Not a speck of wheat has passed through my lips this whole week.
Which is not to say I don't crave the occasional toasty, crispy morsel.
So I roasted a couple of potatoes and scooped out the insides (saving the shells for later), riced the potatoes and blended the mash with melted butter, an egg and some salt. I wish I'd used more potatoes or just half the egg; it was a bit gooey.
I rolled this "dough" on a greased surface with a greased pin and cut it into -- ahem -- "shapes" (which did not hold their shape as the knife dragged through this squishy stuff). I pretty much ended up patting the individual crackers into shape and desired thinness on the baking sheet...
Anyway, after a while in a 375 oven, they took on the coloring of vanilla wafers (you know that look: yellow on top, toasty brown around the edges), so I let them go until they were mostly evenly browned all over, even turning some of them over on the baking sheet. It took a while.

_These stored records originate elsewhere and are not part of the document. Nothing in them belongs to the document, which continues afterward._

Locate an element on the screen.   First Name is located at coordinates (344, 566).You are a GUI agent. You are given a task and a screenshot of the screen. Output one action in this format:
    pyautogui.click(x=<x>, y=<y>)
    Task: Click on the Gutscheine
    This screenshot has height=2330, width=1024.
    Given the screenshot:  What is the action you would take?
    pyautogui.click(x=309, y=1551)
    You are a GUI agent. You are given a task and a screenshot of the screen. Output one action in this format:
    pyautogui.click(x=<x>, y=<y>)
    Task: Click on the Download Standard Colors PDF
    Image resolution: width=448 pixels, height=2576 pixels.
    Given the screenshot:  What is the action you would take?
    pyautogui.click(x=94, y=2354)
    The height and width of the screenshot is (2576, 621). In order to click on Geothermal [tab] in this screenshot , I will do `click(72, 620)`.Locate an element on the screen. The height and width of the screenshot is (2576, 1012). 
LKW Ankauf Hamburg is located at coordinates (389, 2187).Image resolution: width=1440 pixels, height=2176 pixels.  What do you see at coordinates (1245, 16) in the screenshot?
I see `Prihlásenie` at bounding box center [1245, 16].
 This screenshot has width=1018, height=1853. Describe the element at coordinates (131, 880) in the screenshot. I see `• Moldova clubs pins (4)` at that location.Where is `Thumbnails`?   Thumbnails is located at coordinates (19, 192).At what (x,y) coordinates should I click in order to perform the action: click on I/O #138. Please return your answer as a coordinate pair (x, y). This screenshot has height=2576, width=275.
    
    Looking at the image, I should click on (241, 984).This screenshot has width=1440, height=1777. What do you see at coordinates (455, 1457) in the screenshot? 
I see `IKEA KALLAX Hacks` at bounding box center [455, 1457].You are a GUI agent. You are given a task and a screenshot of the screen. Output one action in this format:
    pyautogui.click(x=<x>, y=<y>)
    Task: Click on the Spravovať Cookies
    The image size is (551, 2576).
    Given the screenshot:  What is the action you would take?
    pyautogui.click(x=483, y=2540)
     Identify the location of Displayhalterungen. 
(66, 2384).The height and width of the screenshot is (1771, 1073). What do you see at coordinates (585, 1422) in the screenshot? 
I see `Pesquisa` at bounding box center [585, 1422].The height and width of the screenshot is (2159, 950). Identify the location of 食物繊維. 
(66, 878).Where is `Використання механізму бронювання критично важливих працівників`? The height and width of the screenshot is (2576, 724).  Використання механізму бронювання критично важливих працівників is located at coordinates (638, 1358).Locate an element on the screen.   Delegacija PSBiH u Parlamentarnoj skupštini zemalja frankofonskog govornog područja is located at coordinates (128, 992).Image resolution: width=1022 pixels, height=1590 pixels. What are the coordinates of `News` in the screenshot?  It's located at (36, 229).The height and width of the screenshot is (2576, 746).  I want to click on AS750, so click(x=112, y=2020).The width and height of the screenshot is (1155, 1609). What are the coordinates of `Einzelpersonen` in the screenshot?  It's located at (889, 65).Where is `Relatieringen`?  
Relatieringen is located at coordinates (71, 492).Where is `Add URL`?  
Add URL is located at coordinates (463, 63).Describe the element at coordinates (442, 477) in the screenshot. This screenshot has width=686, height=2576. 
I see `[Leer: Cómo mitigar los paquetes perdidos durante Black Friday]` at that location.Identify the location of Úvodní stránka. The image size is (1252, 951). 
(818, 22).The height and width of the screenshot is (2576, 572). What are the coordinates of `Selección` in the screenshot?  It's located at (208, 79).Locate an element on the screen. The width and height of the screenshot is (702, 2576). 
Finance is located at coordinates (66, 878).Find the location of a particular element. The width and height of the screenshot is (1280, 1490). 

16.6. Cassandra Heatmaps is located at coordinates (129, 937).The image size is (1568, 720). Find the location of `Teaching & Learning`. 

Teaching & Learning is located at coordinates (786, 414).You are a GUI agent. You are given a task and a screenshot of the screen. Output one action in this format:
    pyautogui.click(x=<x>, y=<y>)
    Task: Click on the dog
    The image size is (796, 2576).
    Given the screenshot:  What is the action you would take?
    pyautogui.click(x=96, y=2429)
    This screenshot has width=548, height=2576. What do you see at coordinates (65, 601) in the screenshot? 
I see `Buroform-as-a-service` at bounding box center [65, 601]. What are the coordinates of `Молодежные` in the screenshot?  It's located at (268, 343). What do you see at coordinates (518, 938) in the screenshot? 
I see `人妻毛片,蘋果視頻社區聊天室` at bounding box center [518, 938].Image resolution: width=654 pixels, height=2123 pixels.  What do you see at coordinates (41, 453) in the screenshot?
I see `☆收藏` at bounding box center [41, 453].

I'm not giving proportions, because obviously this "recipe" needs fine tuning.
But look what I got! They were quite nice smeared with a luscious mixture of Point Reyes Original Blue Farmstead cheese and Cowgirl Creamery Creme Fraiche.
Tonight: Hog Island oysters with chopped sauteed local chard and onion, maybe showered with a little grated Straus cheddar, run under the broiler for a few minutes and finally sprinkled with foraged fennel pollen. Beloved husband and co-cook has already named this dish "Oysters Hoggefennel."